By Paul Nicholson
April 7 – UEFA have rubber-stamped wide ranging changes to their financial sustainability regulations for clubs, the first major reforms to rules that were introduced in 2010 but were starting to creak under an evolving football business and the financial effects of the pandemic.
UEFA said the new rules have been made with a focus on three key pillars: solvency, stability, and cost control. They will come into force as soon as this June but will be gradually implementated “over three years to allow clubs the necessary time to adapt”, said UEFA.
Emphasising that it was time to adapt the FFP rules to make them fit for purpose in today’s football economy, UEFA president Aleksander Ceferin said: “UEFA’s first financial regulations, introduced in 2010, served its primary purpose. They helped pull European football finances back from the brink and revolutionised how European football clubs are run.
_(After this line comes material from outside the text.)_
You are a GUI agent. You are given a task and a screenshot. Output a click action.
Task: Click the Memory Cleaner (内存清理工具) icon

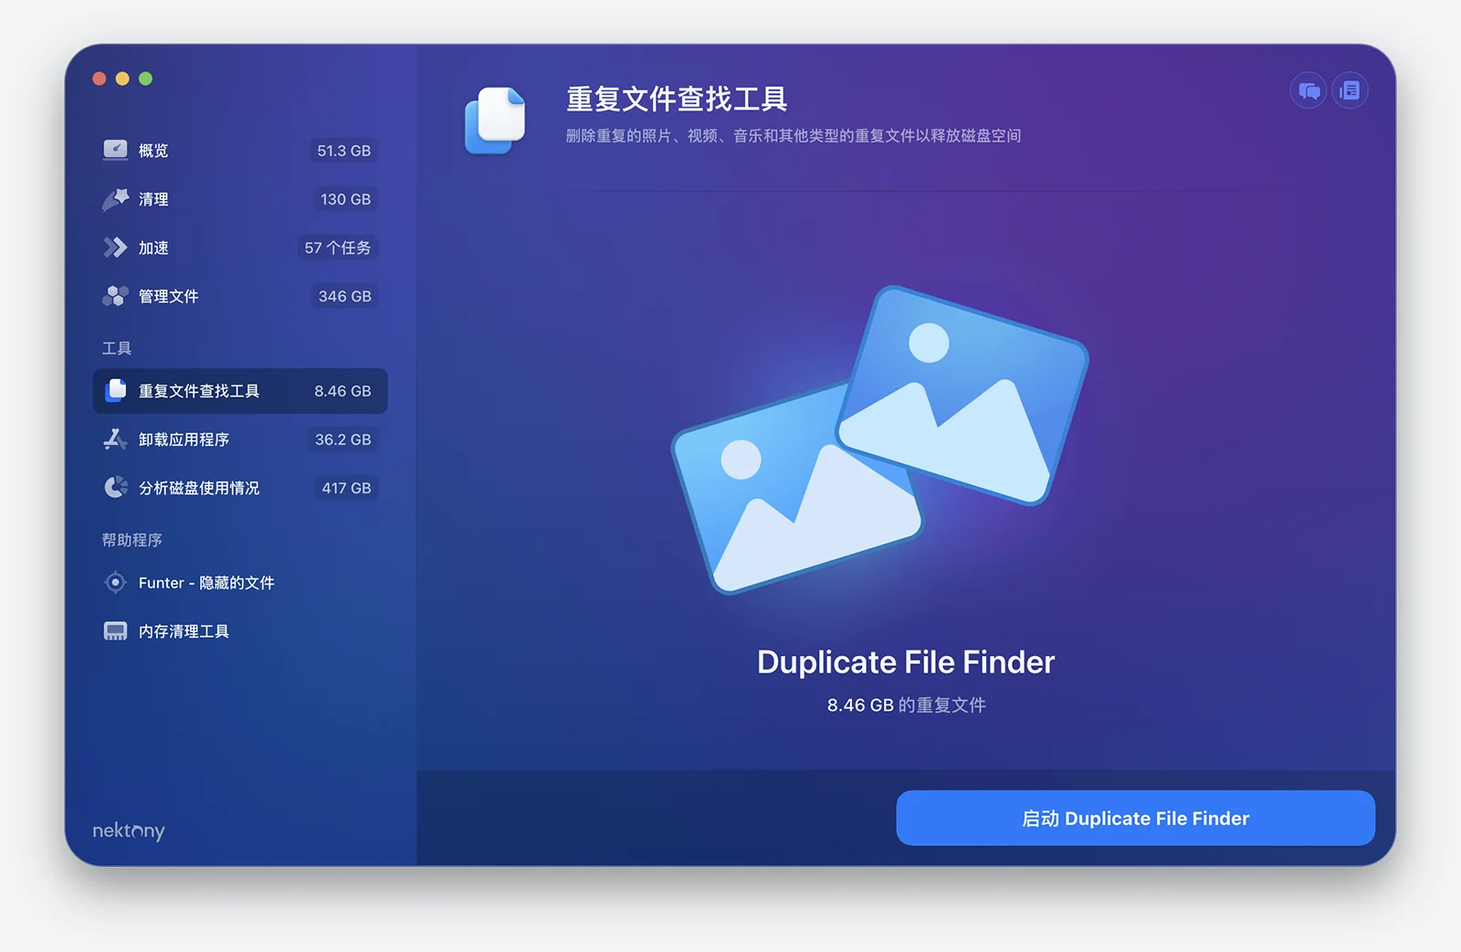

However, the evolution of the football industry, alongside the inevitable financial effects of the pandemic, has shown the need for wholesale reform and new financial sustainability regulations.
“… These regulations will help us protect the game and prepare it for any potential future shock while encouraging rational investments and building a more sustainable future for the game.”
Sustainability is the obvious objective, and finding a set of rules that all of football’s stakeholders were comfortable with and that will avoid some of the controversies and inequities that have resulted from the old regulation.
“What we have tried not to do is to go against the principle of competitiveness. Plus, the sanctions will be much more transparent than before. These were among the criticisms in the past and we have taken this on board,” said Andrea Traverso, Director Financial Sustainability and Research at UEFA.
Traverso, introducing the detail of the new regulation at UEFA press conference, painted a picture of a European football market that is projected to have lost revenues of €7 billion in 2020 and 2021 as a result of the pandemic, but has seen player wages at top clubs rise by 2% on average per year in 2019 and 2020.
Add in transfer profits being down by 41% in 2021 but transfer costs up by 18%, then clearly action was needed to provide a platform for financial sustainability, competitive balance between clubs and to encourage further investment in the game.
The most significant change in the new regulations will be the introduction of a squad cost rule that will effectively cap player wages and transfer costs. Spending on wages, transfers, and agent fees to will be limited to 70% of club revenue with UEFA saying that any rule breakers will be hit with “pre-defined financial penalties and sporting measures”.
UEFA believes that the restriction will control much of the over-inflated – often vanity-spend – seen in recent years while at the same time giving breathing space for Europe’s biggest clubs to keep investing in their squads.
This comes alongside a new club break-even requirement that UEFA says will give clubs greater flexibility in the management of their finances. Under the old rules clubs could show losses of €30 million over three years. That has now been increased to €60 million over three years with an additional bonus of €10 million for clubs that show “good financial health”.
UEFA is also taking a tougher position on poor payers. Overdue payables to clubs, employees, social/tax authorities, and UEFA itself, will come under increased scrutiny under a rule designed to give better protection of creditors, and backed up by the threat of “less tolerance towards late payers”.